[Start of Attachment]

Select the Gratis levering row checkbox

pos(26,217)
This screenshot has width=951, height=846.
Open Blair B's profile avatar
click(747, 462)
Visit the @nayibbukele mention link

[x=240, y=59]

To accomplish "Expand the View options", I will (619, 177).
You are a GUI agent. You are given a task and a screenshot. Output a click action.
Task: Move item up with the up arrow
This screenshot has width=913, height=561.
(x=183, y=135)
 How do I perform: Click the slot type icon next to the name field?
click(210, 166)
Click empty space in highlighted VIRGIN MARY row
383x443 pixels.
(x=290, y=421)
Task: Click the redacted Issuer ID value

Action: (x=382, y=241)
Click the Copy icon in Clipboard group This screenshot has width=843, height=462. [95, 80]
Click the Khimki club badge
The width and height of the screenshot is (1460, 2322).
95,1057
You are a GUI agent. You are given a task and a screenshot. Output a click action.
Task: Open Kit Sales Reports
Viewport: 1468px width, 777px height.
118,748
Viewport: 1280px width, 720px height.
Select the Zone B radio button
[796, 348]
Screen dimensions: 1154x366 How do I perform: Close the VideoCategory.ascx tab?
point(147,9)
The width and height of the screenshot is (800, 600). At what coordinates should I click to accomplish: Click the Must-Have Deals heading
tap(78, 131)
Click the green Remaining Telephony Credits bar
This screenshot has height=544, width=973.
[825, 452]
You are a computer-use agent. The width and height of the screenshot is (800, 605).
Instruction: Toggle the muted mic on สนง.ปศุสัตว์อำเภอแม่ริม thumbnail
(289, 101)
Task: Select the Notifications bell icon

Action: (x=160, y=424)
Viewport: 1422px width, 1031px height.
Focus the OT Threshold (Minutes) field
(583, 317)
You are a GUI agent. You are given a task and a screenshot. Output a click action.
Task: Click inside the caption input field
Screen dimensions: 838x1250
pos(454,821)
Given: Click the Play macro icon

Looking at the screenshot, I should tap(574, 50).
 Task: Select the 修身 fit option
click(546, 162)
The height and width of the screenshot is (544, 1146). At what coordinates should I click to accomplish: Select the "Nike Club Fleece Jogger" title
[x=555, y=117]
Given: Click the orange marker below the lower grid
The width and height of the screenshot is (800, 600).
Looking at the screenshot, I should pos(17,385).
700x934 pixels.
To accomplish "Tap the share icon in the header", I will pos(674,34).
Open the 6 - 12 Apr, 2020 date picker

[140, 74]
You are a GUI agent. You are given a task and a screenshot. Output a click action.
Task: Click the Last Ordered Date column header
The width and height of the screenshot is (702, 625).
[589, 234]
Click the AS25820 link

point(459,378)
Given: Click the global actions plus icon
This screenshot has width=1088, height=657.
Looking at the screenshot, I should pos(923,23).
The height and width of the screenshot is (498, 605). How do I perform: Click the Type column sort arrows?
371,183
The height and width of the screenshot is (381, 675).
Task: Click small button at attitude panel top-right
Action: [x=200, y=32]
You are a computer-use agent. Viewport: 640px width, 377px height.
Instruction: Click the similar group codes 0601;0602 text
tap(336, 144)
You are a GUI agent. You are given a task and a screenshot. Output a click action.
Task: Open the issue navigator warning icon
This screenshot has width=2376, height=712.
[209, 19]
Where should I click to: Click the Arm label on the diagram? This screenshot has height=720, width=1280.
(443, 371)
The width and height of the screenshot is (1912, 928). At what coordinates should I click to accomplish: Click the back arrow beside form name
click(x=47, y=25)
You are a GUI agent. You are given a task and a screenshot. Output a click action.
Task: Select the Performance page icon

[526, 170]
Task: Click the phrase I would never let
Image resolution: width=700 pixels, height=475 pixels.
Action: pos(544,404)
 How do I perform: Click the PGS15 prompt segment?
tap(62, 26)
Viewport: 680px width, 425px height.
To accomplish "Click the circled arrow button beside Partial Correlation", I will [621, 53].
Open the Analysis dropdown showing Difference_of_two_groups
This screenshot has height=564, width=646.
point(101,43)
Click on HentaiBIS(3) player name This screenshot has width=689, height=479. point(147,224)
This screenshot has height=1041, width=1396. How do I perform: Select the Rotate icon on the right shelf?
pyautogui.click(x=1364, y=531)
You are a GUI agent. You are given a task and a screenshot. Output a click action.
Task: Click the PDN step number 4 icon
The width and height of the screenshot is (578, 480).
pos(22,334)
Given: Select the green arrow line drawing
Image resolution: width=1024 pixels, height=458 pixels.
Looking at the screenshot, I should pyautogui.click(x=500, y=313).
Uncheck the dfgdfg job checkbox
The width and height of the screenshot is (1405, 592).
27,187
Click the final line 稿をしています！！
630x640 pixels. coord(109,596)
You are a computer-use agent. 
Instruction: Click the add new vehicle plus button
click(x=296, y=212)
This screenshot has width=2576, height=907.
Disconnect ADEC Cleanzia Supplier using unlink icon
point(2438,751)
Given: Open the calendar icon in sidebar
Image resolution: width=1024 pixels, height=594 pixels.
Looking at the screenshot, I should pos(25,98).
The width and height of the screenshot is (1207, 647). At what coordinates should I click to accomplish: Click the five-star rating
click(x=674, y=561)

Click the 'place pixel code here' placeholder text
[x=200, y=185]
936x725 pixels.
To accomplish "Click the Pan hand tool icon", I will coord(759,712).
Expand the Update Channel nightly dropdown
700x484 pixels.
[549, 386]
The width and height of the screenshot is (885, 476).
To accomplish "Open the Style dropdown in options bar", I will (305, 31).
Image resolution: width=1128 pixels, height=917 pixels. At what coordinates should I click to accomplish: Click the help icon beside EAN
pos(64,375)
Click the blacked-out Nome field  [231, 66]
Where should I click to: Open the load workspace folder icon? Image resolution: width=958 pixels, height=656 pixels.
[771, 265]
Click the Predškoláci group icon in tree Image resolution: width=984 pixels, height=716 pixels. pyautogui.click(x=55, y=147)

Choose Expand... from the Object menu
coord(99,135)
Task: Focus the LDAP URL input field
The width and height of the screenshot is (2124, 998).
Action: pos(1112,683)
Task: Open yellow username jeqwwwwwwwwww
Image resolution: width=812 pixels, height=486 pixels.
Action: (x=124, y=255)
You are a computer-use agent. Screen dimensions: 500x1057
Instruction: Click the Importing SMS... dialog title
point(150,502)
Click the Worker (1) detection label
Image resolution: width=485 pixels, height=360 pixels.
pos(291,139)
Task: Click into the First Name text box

[End of Attachment]

**EXERCISE**
Could you reproduce exactly the lines of the entries above, from the one with "The height and width of the screenshot is (544, 1146)." through the one with "Task: Click the phrase I would never let", and nothing else?

**ANSWER TO THE PROBLEM**
The height and width of the screenshot is (544, 1146). At what coordinates should I click to accomplish: Select the "Nike Club Fleece Jogger" title
[x=555, y=117]
Given: Click the orange marker below the lower grid
The width and height of the screenshot is (800, 600).
Looking at the screenshot, I should pos(17,385).
700x934 pixels.
To accomplish "Tap the share icon in the header", I will pos(674,34).
Open the 6 - 12 Apr, 2020 date picker

[140, 74]
You are a GUI agent. You are given a task and a screenshot. Output a click action.
Task: Click the Last Ordered Date column header
The width and height of the screenshot is (702, 625).
[589, 234]
Click the AS25820 link

point(459,378)
Given: Click the global actions plus icon
This screenshot has width=1088, height=657.
Looking at the screenshot, I should pos(923,23).
The height and width of the screenshot is (498, 605). How do I perform: Click the Type column sort arrows?
371,183
The height and width of the screenshot is (381, 675).
Task: Click small button at attitude panel top-right
Action: [x=200, y=32]
You are a computer-use agent. Viewport: 640px width, 377px height.
Instruction: Click the similar group codes 0601;0602 text
tap(336, 144)
You are a GUI agent. You are given a task and a screenshot. Output a click action.
Task: Open the issue navigator warning icon
This screenshot has width=2376, height=712.
[209, 19]
Where should I click to: Click the Arm label on the diagram? This screenshot has height=720, width=1280.
(443, 371)
The width and height of the screenshot is (1912, 928). At what coordinates should I click to accomplish: Click the back arrow beside form name
click(x=47, y=25)
You are a GUI agent. You are given a task and a screenshot. Output a click action.
Task: Select the Performance page icon

[526, 170]
Task: Click the phrase I would never let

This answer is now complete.